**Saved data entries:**
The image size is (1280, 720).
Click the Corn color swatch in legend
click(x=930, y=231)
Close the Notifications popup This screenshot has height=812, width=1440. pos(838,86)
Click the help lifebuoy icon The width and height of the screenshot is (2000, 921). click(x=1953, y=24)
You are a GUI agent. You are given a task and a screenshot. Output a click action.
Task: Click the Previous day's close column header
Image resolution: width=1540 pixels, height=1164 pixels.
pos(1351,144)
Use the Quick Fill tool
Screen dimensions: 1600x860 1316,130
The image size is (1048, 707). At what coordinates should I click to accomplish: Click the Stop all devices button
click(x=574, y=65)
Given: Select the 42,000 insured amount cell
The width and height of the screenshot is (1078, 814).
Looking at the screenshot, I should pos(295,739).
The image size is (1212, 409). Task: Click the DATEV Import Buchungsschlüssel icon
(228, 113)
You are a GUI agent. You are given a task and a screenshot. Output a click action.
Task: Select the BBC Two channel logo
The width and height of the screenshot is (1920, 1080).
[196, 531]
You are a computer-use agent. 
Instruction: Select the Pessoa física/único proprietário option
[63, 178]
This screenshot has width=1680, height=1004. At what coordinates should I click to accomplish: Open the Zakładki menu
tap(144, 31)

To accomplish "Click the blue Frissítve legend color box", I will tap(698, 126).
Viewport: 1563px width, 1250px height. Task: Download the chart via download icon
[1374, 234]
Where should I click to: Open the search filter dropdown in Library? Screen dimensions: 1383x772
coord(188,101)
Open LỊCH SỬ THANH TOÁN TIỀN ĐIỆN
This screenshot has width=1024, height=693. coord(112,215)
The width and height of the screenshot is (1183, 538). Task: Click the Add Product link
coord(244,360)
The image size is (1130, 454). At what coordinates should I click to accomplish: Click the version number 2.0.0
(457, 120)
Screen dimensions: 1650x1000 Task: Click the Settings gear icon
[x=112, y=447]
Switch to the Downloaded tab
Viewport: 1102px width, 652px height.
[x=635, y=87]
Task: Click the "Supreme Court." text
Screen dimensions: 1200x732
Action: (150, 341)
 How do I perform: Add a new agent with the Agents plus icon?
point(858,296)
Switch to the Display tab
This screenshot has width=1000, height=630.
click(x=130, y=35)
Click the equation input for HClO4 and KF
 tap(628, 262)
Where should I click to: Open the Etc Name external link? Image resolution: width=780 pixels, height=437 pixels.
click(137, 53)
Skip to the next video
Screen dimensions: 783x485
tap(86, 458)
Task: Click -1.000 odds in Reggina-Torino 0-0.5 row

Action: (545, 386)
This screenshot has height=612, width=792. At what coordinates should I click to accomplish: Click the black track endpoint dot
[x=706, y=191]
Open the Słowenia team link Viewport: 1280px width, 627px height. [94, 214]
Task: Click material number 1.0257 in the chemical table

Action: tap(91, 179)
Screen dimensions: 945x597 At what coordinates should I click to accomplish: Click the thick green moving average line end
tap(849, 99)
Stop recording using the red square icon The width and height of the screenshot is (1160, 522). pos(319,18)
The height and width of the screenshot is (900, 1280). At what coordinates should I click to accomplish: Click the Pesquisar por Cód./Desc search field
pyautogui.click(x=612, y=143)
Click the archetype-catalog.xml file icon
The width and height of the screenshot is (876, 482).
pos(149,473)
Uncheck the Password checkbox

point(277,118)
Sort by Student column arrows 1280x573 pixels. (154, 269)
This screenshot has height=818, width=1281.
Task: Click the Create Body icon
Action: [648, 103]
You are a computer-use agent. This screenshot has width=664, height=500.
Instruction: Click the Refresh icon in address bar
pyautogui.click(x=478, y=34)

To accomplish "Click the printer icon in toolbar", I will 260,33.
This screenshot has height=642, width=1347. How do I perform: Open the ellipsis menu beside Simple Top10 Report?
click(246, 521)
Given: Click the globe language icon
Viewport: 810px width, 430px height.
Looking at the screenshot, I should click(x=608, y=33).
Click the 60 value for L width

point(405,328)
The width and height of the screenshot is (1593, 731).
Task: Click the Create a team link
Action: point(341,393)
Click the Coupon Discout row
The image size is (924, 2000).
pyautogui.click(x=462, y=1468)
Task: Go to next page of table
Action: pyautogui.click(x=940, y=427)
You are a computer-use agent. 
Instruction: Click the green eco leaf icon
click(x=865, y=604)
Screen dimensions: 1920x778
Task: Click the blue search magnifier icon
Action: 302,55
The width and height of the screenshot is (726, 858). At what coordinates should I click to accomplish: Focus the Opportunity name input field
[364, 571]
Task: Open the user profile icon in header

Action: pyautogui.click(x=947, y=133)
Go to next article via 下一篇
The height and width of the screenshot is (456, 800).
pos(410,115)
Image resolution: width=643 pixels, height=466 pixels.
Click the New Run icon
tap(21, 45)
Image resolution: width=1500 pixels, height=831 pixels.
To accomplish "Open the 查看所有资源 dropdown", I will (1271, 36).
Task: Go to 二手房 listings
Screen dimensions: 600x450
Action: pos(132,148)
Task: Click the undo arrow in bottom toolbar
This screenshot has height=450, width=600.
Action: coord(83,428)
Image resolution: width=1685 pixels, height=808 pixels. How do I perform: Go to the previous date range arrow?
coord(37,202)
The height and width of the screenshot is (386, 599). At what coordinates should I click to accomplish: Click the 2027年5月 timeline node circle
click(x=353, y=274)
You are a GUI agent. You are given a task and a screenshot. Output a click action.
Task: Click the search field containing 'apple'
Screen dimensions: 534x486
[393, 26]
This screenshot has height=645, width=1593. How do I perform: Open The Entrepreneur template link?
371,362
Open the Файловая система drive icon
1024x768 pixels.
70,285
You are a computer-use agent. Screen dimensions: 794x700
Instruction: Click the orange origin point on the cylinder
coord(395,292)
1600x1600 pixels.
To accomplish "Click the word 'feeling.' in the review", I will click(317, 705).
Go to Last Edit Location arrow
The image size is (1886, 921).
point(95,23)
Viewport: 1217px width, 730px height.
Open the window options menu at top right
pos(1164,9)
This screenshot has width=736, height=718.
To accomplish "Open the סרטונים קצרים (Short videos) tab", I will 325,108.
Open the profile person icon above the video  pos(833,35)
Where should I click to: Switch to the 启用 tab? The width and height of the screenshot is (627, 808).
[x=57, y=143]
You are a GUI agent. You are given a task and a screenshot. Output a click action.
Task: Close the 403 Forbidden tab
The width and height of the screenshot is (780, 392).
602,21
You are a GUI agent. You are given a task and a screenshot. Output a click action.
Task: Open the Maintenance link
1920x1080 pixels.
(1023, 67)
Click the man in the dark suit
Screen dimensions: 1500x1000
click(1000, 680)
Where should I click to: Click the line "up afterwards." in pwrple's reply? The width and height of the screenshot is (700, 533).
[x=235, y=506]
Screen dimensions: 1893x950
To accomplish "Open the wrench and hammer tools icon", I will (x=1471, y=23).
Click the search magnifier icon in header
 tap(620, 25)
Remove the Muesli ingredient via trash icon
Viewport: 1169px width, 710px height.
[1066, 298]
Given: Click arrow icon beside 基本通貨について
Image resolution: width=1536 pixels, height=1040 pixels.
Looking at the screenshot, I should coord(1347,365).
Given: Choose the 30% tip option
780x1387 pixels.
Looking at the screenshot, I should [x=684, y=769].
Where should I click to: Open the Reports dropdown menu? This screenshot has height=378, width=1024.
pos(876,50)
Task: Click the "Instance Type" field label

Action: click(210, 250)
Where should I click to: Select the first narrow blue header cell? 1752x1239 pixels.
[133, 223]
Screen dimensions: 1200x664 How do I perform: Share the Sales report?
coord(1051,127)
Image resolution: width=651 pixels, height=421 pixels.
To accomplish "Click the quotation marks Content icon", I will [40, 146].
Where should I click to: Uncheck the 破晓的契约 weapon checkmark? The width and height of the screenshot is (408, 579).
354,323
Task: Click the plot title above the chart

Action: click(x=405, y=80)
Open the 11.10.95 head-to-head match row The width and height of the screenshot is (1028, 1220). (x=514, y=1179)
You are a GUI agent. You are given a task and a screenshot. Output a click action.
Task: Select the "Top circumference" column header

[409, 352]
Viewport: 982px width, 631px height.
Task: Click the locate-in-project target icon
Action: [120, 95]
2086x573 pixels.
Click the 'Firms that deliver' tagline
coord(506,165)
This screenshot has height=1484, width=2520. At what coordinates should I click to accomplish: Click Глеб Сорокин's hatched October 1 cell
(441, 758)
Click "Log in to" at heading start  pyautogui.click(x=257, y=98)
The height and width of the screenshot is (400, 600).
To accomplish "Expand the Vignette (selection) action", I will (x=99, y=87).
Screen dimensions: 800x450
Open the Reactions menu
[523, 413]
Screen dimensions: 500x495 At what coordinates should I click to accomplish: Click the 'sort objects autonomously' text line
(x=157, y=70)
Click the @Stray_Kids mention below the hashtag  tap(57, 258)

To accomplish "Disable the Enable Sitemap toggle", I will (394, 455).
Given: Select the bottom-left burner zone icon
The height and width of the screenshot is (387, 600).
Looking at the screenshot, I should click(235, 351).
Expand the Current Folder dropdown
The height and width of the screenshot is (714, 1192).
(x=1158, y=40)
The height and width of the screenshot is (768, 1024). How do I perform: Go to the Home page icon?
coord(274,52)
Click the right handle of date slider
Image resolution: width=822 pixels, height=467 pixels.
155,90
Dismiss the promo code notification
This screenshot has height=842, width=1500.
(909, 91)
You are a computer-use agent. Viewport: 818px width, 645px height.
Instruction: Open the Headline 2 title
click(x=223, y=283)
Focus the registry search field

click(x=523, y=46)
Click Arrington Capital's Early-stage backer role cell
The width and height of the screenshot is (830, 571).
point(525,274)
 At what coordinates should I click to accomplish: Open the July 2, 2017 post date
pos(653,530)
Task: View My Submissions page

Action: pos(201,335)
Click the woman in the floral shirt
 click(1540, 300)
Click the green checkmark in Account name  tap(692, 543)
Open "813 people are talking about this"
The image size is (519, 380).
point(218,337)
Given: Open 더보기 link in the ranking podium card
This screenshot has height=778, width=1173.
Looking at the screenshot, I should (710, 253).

**Exercise requirements:** Would you please copy exactly the part of the entries above that begins at the line containing "Open the Reactions menu" and ends at the line containing "You are a computer-use agent. Viewport: 818px", both lines included?

**Written response:**
Open the Reactions menu
[523, 413]
Screen dimensions: 500x495 At what coordinates should I click to accomplish: Click the 'sort objects autonomously' text line
(x=157, y=70)
Click the @Stray_Kids mention below the hashtag  tap(57, 258)

To accomplish "Disable the Enable Sitemap toggle", I will (394, 455).
Given: Select the bottom-left burner zone icon
The height and width of the screenshot is (387, 600).
Looking at the screenshot, I should click(235, 351).
Expand the Current Folder dropdown
The height and width of the screenshot is (714, 1192).
(x=1158, y=40)
The height and width of the screenshot is (768, 1024). How do I perform: Go to the Home page icon?
coord(274,52)
Click the right handle of date slider
Image resolution: width=822 pixels, height=467 pixels.
155,90
Dismiss the promo code notification
This screenshot has height=842, width=1500.
(909, 91)
You are a computer-use agent. Viewport: 818px width, 645px height.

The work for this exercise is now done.